Read the records beneath this task and copy every line that contains the string "agent".

--------------------------------

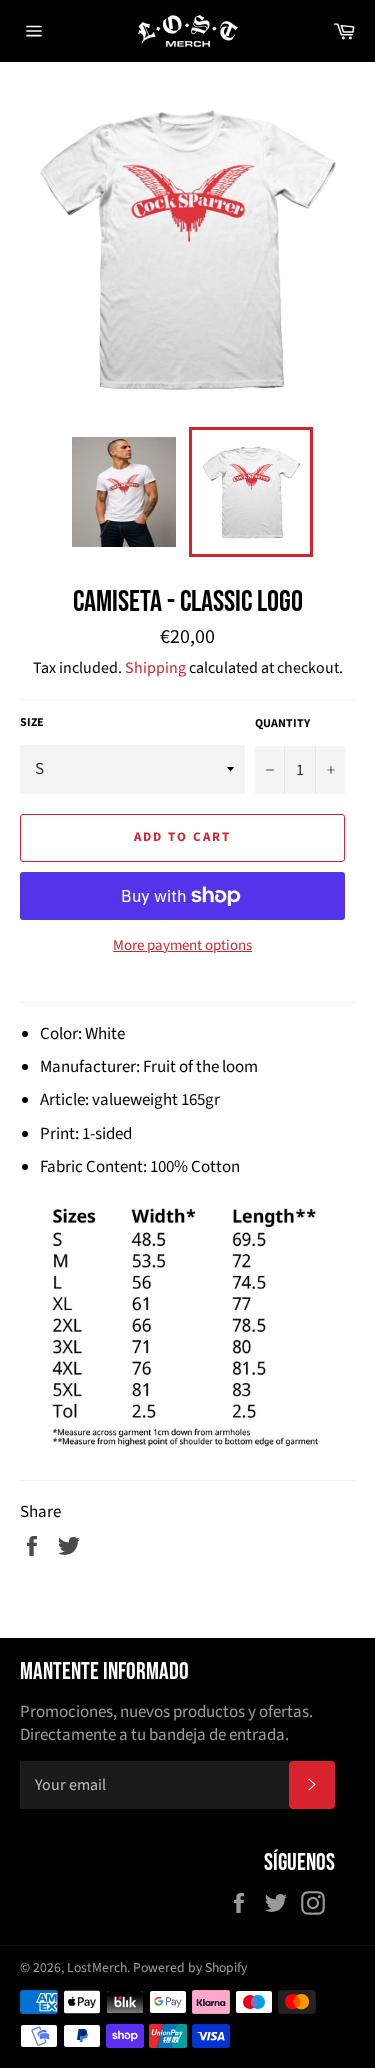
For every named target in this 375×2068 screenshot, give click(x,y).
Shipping (155, 668)
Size (32, 723)
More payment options (182, 946)
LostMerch (97, 1967)
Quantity (282, 724)
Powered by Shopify (190, 1967)
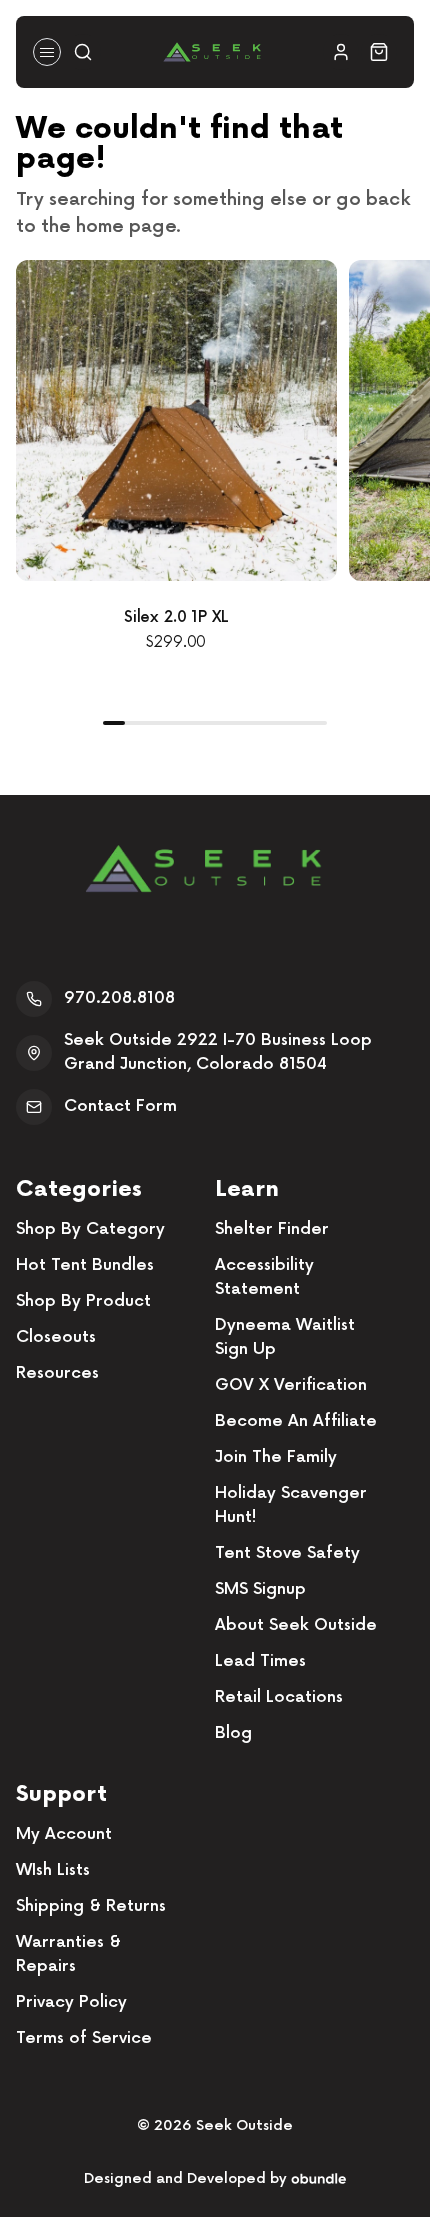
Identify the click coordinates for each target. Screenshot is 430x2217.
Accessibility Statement (264, 1277)
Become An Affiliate (296, 1421)
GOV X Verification (291, 1385)
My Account (64, 1834)
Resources (57, 1373)
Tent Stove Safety (287, 1553)
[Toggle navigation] (47, 52)
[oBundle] (318, 2178)
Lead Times (260, 1661)
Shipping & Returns (91, 1906)
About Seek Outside (296, 1625)
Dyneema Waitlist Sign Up (285, 1337)
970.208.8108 (119, 998)
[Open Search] (83, 52)
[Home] (212, 52)
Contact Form (120, 1106)
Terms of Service (84, 2038)
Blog (233, 1733)
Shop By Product (83, 1301)
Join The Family (276, 1457)
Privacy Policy (71, 2002)
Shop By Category (90, 1229)
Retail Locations (279, 1697)
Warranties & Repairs (68, 1954)
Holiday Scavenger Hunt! (291, 1505)
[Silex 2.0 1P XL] (176, 420)
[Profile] (341, 52)
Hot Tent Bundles (85, 1265)
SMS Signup (260, 1589)
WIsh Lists (53, 1870)
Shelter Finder (272, 1229)
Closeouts (56, 1337)
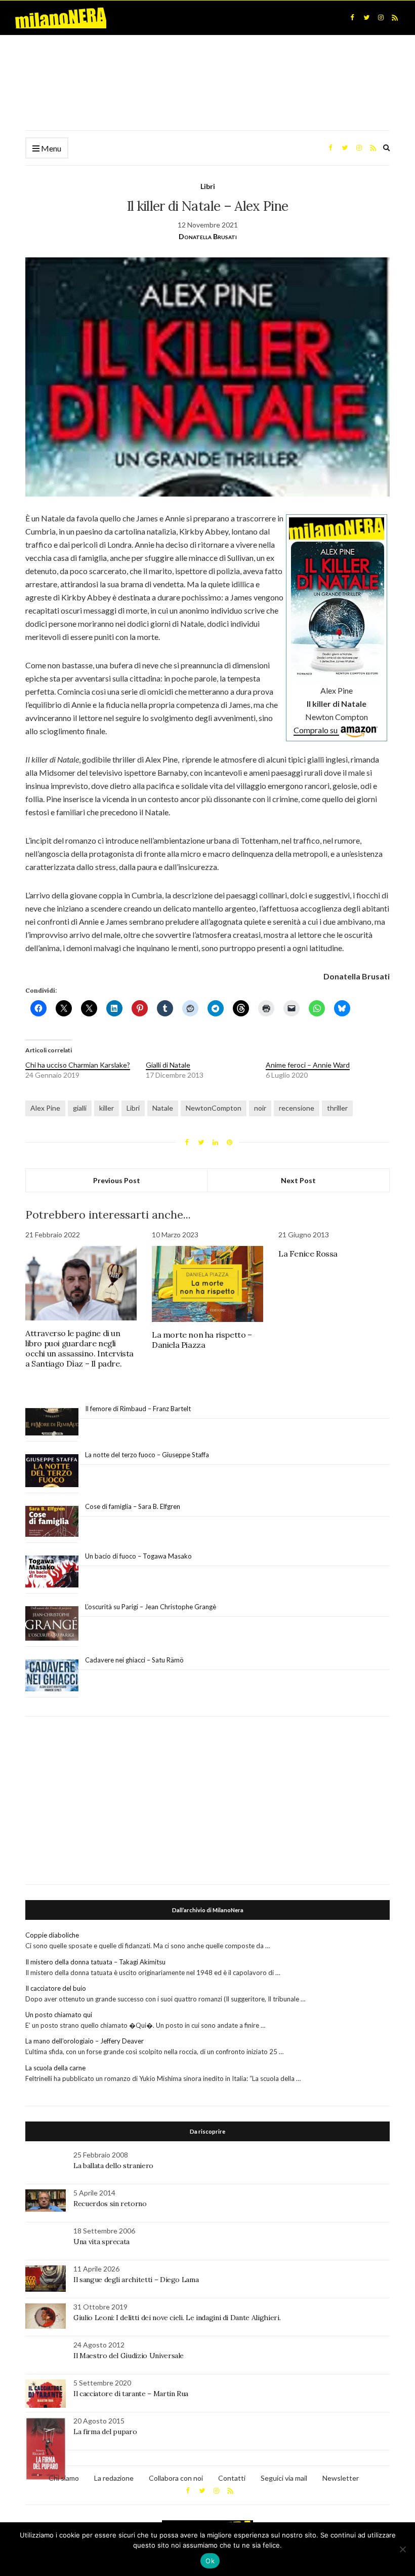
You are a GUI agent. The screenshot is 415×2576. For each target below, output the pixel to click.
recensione (296, 1108)
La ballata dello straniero (113, 2165)
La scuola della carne (55, 2068)
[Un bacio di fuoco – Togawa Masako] (51, 1572)
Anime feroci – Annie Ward (308, 1064)
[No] (402, 2549)
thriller (337, 1108)
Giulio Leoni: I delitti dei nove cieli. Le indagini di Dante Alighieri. (176, 2317)
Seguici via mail (284, 2478)
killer (106, 1108)
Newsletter (340, 2478)
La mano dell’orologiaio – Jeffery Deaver (84, 2041)
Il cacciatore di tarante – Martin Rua (130, 2393)
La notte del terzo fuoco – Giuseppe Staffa (147, 1455)
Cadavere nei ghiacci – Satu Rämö (135, 1660)
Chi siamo (64, 2478)
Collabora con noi (176, 2478)
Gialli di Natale (168, 1064)
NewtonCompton (213, 1108)
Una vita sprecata (101, 2241)
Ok (210, 2561)
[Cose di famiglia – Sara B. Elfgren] (51, 1521)
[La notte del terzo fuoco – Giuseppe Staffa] (51, 1471)
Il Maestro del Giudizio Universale (128, 2355)
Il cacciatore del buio (55, 1988)
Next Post (298, 1180)
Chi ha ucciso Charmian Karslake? (77, 1064)
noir (260, 1108)
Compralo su (316, 730)
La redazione (114, 2478)
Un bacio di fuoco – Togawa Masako (138, 1556)
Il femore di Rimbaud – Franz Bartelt (138, 1409)
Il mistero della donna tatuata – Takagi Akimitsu (95, 1962)
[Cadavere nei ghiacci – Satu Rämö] (51, 1675)
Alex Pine (45, 1108)
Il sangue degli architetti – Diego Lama (135, 2279)
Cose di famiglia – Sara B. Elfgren (132, 1506)
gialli (80, 1108)
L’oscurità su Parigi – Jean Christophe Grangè (150, 1607)
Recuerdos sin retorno (110, 2203)
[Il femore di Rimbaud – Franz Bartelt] (51, 1422)
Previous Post (116, 1180)
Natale (162, 1108)
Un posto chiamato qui (58, 2015)
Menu (50, 148)
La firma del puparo (105, 2431)
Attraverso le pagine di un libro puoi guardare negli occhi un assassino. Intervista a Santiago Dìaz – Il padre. (79, 1348)
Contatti (231, 2478)
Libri (207, 186)
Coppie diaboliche (52, 1935)
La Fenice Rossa (308, 1253)
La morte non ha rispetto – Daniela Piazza (202, 1340)
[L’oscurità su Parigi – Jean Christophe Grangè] (51, 1624)
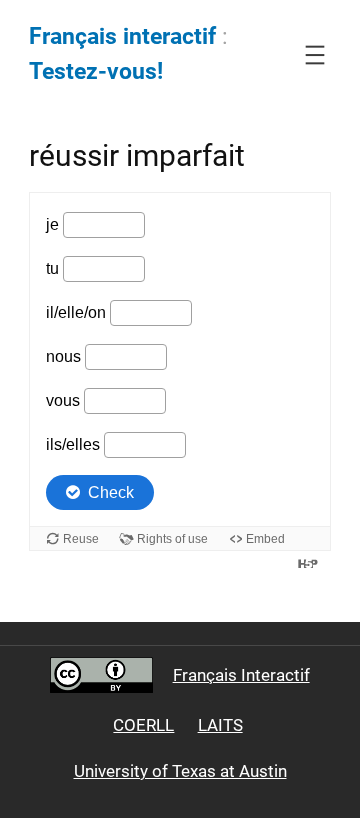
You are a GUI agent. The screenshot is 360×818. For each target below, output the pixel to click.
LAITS (220, 725)
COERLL (143, 725)
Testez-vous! (96, 71)
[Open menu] (315, 55)
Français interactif (122, 36)
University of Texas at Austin (180, 771)
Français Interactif (241, 675)
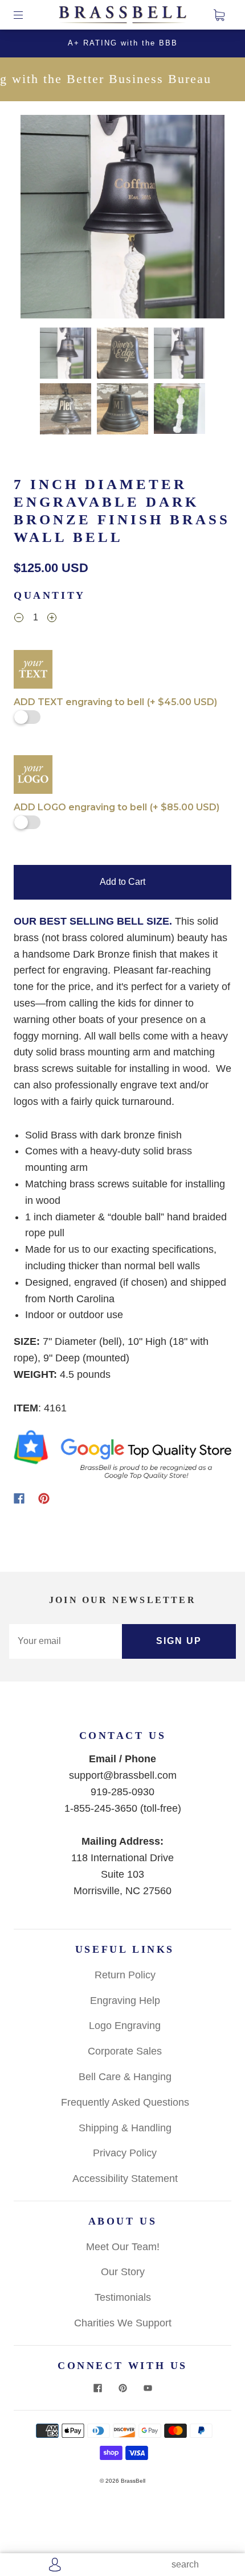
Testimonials (123, 2297)
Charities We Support (123, 2323)
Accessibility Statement (125, 2178)
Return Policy (125, 1975)
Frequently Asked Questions (125, 2102)
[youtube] (147, 2387)
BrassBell (133, 2481)
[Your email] (65, 1641)
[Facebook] (19, 1498)
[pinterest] (122, 2387)
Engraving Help (125, 2000)
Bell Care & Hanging (125, 2076)
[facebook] (97, 2387)
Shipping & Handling (125, 2128)
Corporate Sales (125, 2051)
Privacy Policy (125, 2153)
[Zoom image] (123, 219)
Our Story (123, 2271)
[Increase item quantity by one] (51, 619)
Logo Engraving (125, 2025)
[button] (41, 219)
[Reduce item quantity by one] (18, 619)
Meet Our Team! (123, 2246)
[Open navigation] (26, 15)
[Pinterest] (43, 1498)
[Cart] (218, 14)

--------------------------------

▶ Solution to the problem
You are a GUI agent. The screenshot is 415×2576. For each target below, output the pixel to click.
You are a GUI agent. The screenshot is 360×818. For each target below, output the pixel to click.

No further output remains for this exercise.